### Task material
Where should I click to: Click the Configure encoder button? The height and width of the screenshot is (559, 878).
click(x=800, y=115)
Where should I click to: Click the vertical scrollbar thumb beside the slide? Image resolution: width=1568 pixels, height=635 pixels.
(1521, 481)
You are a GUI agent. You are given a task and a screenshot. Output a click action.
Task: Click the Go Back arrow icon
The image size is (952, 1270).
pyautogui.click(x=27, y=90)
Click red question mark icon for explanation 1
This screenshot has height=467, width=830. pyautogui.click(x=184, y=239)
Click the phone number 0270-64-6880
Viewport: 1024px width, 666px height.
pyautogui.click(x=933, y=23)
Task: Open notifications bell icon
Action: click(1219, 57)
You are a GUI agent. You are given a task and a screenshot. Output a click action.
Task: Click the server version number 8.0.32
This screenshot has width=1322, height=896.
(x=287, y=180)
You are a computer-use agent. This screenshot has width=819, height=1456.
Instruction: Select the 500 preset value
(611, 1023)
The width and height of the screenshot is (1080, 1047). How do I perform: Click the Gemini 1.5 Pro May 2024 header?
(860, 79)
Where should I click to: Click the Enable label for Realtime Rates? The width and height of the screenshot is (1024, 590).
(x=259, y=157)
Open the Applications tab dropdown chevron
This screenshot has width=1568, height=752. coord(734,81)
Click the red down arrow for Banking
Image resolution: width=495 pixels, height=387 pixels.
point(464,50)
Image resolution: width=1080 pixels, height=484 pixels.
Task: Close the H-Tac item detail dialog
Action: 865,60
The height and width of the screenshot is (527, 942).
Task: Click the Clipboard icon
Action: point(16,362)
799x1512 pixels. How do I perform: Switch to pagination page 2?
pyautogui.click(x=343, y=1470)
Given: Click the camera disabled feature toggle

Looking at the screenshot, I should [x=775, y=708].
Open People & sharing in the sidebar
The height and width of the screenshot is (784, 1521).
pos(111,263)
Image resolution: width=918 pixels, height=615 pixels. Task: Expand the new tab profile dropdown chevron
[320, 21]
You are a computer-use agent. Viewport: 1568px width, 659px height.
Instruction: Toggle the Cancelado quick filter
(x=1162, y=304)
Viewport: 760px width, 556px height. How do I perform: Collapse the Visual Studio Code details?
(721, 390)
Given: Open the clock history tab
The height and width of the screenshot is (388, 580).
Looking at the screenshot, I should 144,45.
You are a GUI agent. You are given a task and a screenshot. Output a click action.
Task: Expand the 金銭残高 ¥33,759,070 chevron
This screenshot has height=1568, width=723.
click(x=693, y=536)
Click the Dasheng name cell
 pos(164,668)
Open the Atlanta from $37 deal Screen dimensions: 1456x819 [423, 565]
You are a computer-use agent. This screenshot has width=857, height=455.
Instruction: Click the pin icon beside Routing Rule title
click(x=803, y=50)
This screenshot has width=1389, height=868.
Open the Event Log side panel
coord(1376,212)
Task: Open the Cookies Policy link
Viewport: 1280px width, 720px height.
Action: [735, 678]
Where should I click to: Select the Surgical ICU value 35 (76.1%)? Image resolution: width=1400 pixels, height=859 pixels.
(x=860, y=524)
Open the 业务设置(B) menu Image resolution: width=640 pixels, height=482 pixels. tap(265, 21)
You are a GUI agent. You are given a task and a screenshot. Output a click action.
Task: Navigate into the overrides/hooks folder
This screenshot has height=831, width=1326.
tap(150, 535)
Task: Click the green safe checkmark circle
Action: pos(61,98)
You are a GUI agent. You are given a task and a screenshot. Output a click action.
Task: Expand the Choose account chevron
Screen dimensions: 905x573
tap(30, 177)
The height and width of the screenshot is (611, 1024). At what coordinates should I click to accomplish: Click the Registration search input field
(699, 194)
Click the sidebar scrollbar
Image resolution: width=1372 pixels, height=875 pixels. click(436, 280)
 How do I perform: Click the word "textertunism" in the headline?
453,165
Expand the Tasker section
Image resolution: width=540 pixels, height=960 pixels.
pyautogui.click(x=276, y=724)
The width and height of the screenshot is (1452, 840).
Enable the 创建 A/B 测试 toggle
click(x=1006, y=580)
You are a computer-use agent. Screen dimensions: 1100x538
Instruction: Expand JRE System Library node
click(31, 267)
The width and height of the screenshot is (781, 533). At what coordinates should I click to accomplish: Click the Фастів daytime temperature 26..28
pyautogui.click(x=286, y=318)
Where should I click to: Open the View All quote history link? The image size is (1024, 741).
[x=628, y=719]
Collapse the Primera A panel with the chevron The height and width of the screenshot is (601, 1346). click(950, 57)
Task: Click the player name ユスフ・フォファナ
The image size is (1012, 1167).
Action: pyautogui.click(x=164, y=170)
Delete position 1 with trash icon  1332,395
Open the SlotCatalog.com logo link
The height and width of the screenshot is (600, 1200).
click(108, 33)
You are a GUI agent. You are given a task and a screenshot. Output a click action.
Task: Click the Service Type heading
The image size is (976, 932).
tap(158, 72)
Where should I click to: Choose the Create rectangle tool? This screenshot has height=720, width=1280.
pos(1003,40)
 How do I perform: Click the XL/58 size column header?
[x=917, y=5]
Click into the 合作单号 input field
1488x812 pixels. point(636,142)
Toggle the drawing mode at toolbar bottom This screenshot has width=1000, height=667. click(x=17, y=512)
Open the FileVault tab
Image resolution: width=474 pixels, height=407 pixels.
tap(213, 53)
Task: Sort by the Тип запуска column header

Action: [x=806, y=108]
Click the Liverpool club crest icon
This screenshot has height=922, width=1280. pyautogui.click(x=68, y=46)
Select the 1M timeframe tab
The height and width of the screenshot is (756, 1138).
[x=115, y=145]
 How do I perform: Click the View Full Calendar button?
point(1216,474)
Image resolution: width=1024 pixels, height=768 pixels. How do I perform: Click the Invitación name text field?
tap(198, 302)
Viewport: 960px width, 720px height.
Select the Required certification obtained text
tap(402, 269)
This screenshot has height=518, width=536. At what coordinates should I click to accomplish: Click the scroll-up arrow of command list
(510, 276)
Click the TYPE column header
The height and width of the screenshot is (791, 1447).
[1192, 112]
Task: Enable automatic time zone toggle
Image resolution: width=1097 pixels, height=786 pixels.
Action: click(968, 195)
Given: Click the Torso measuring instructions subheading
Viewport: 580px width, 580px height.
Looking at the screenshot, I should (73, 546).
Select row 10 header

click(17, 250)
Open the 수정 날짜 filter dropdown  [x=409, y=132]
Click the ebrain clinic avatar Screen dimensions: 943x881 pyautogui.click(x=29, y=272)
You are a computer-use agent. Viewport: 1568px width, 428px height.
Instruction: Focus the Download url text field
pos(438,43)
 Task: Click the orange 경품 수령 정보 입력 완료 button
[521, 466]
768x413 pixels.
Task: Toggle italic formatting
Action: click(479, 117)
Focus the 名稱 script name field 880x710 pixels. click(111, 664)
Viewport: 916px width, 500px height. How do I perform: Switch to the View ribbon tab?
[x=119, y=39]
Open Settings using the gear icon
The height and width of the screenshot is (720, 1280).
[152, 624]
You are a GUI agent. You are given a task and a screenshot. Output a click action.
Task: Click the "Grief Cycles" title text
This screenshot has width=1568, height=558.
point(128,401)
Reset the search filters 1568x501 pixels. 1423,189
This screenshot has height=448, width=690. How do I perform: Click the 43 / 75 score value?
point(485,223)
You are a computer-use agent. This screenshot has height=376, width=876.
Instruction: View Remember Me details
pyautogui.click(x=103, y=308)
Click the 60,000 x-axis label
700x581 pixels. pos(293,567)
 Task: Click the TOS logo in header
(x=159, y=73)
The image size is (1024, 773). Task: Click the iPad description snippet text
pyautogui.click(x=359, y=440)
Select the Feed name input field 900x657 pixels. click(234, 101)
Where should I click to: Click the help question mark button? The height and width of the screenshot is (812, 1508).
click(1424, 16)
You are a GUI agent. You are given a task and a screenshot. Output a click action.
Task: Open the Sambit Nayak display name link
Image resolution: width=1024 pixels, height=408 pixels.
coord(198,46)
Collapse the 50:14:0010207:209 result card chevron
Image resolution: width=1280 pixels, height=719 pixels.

### Your assignment
Only lines that include "with" belong in the answer; copy all of them from the listing.

### Output below
Collapse the Primera A panel with the chevron The height and width of the screenshot is (601, 1346). click(950, 57)
Delete position 1 with trash icon  1332,395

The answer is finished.